28,906 posts, read 45,202,743 times
Reputation: 45815
Quote:
Originally Posted by TrappednHades View Post
Long story short I graduated HS a semester late due to mono. So I am 19 and my graduation is coming up in less than a week. Meaning I still live at home. I have a semester of college under my belt so far and plan on continuing.

I am well behaved. I never go out..no really I mean it. Its either school or home, right now only home because I finished up my college semester last monday.

Right now, I do not have a job but have one lined up to start at the beginning of June, I'll be working as a lifeguard. And I plan on helping my mom out with finances. I do not have a car so she will be taking me.

I know I am relying on my mom for a lot right now and I am living rent free and am not having to pay for anything like cell phone and what not. I will be going on my own plan March '10 when the contract is up. I plan on paying for my portion of the phone bill and helping out with what I can.

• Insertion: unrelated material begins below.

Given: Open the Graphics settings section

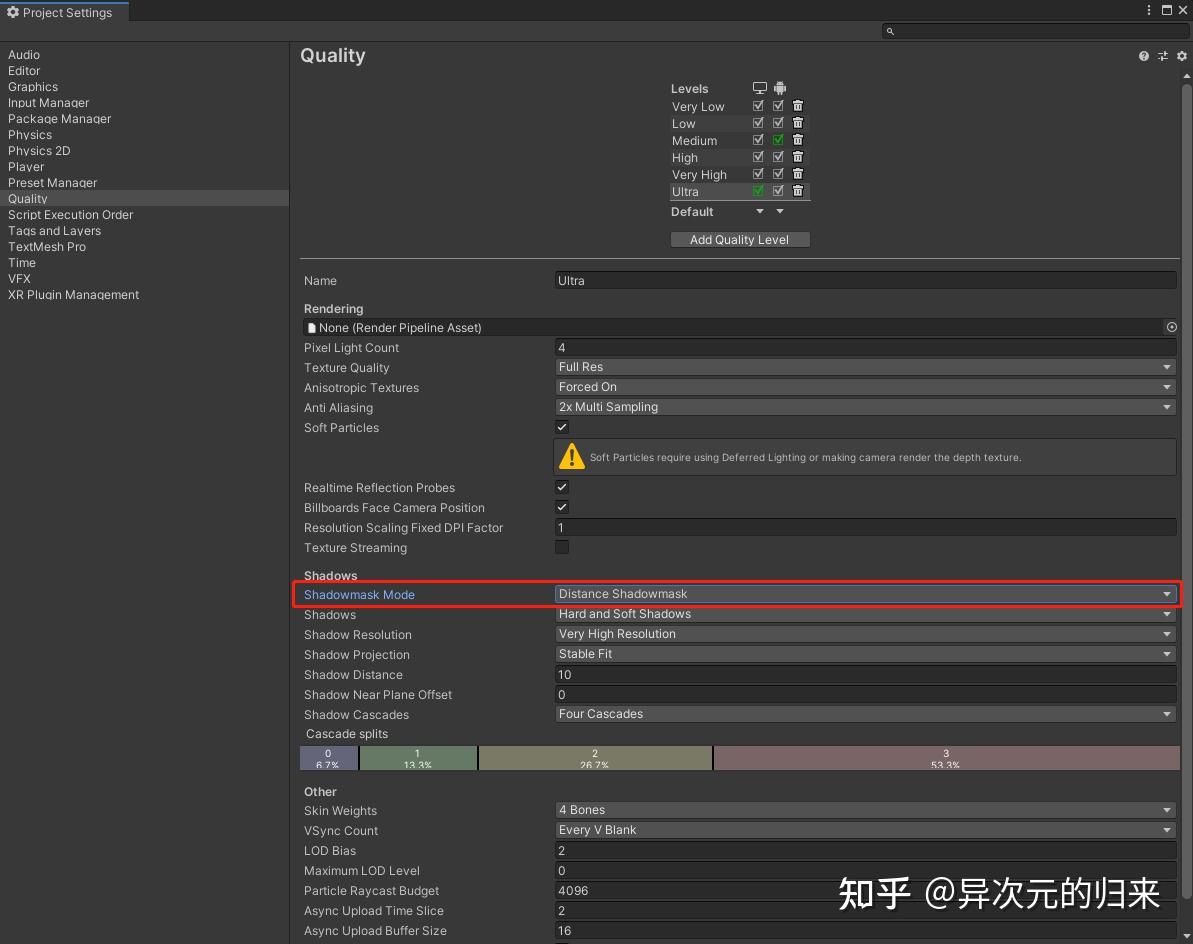Looking at the screenshot, I should point(33,86).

Really, I have no place to complain but I am at wits end here and could just about implode from frustration.
My mom is trying to give me a bed time and an internet curfew. She wants me off my laptop by 2am and going to sleep. I know that sounds generous and all but it really isn't. I am a night person, I like being up at night. Plus I turn 20 in less than 3 months. Who does this to a 20 year old?

Its quiet silly IMHO.
Im not out partying all night.
I don't sneak out.
I don't even socialize with people, the people I met in HS are too immature and I rather not be around them.

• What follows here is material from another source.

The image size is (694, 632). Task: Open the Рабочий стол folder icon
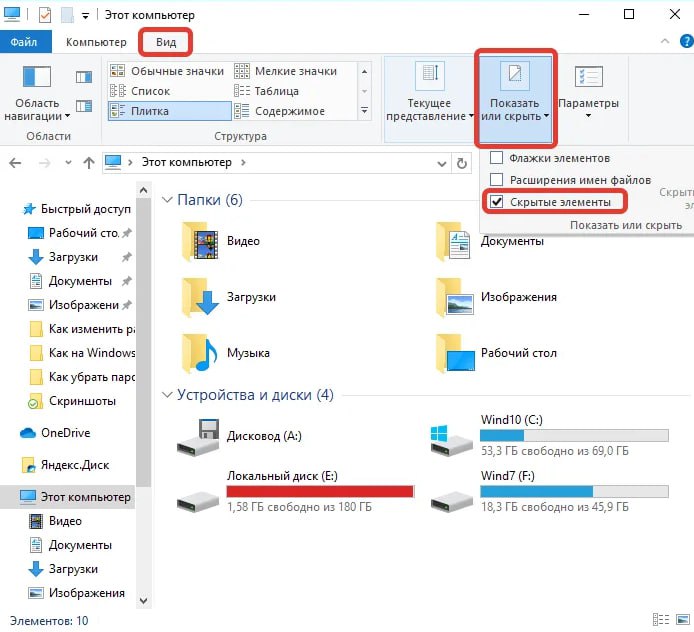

I am a moderator for frostwire, I am enjoying it.
Its not my top priority and I won't be on as much when my job starts but for right now until June, its what I have to do.

I am getting sick and tired of my mom trying to enforce this. I am 19 and can and should be able to decide what time I go to bed.
I am not up making noise. I am in my room door shut with my lights off, tv off, head phones in, just as quiet as I would be if I were asleep.

My mom simply wants to control me. She has this idea of how life should go and if anyone deviates from it they aren't normal.


I need some help, advice, anything.



Edit:

During the week go to bed by 2am.
During weekends go to bed no later than 4am.
Regardless of time you go to sleep you need to be up by 10am on mornings you don’t have to work or go to school.
This is part of what my mom just wrote. She wrote up a list of rules for me.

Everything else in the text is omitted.